Now when Jacob saw that there was corn in Egypt
That is, to be sold there, or otherwise it being there, unless it could be bought, would have been of no avail to foreigners; wherefore the Septuagint version is, that there was a sale F23 there, a sale of corn; the word has the signification of "breaking" F24 in it, because that bread corn is broke in the mill, or is broken from the heap when sold or distributed, or because when eaten it breaks the fast.
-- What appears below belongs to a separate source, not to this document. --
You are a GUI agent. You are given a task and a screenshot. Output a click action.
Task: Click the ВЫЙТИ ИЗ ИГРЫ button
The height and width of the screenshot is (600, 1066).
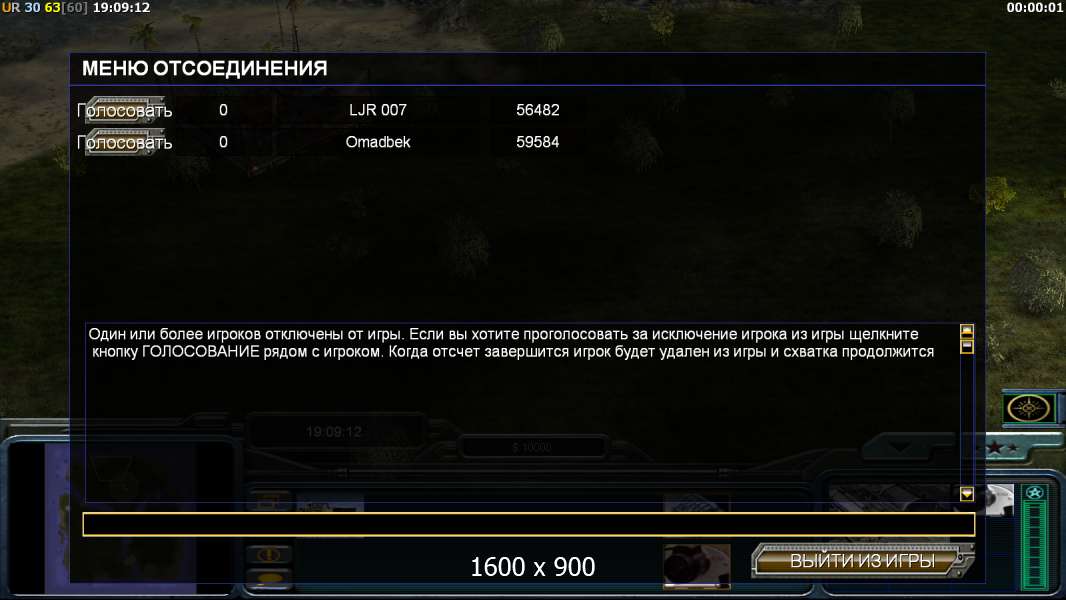(x=862, y=561)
Now Jacob had either seen persons passing by with corn, of whom he inquired from whence they had it, who replied, from Egypt; or he understood by the report of others that corn was to be bought there; though some of the Jewish writers would have it, as Jarchi observes, that he saw it by the revelation of the Holy Spirit: Jacob said unto, his sons, why do ye look one upon another?
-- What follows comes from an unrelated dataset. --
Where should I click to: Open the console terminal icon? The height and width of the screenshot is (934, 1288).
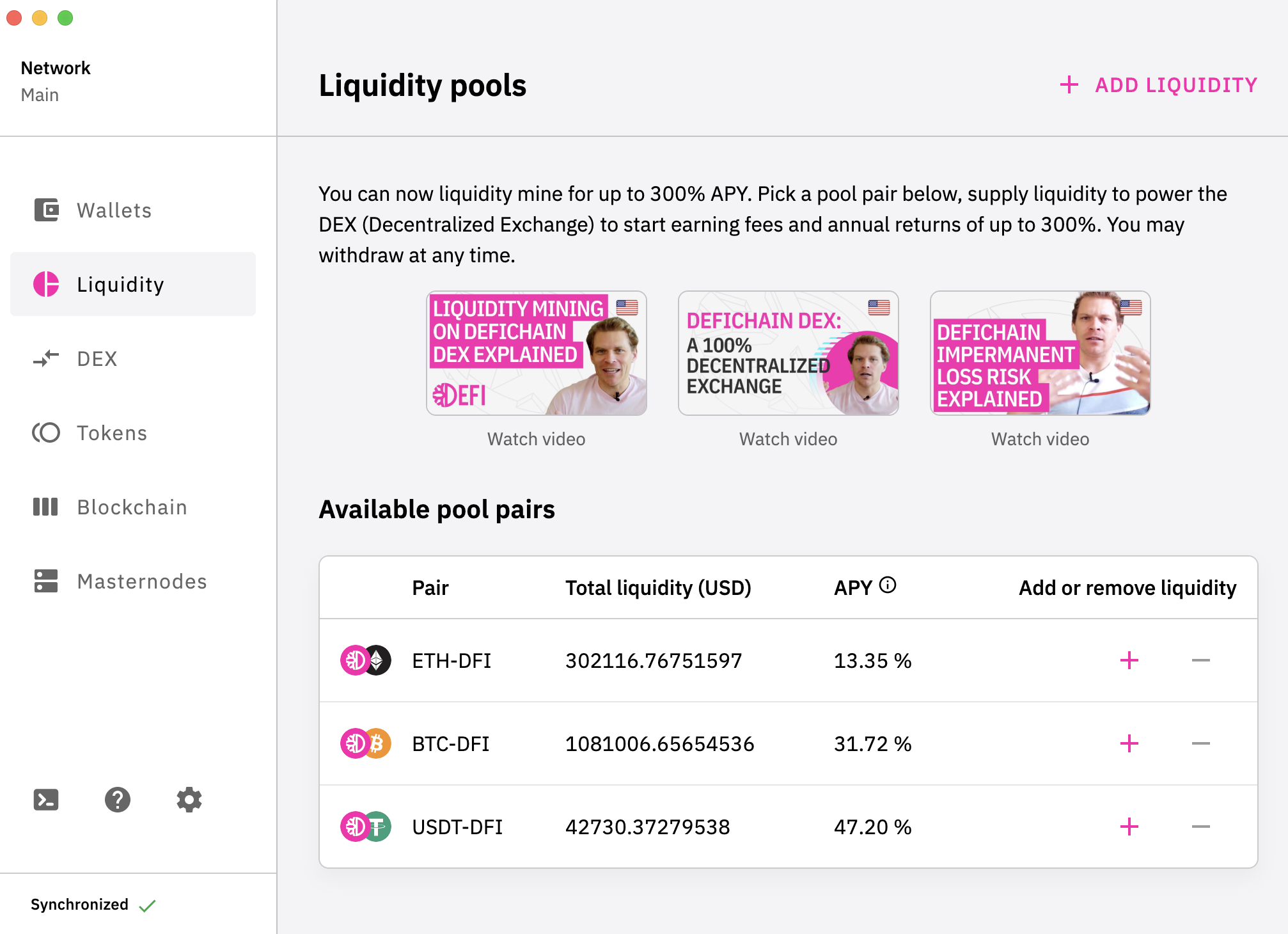[46, 800]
like persons in surprise, distress and despair, at their wits' end, not knowing what to do, what course to take, and which way to turn themselves, and scarce able to speak to one another, and consult with each other what was proper to be done; for it seems not so agreeable that they should be charged as idle persons, careless and unconcerned, indifferent and inactive; but rather, if the other sense is not acceptable, the meaning may be, "why do ye look?" F25 here and there, in the land of Canaan, where it is to no purpose to look for corn; look where it is to be had.
F23 (rby) (prasiv) Sept. "frumentum venale", Schmidt; so Ainsworth, and the Targum of Jonathan.
F24 "Fractio", Montanus, Munster, Piscator.
F25 (wartt hml) "ut quid circumspicitis", Schmidt.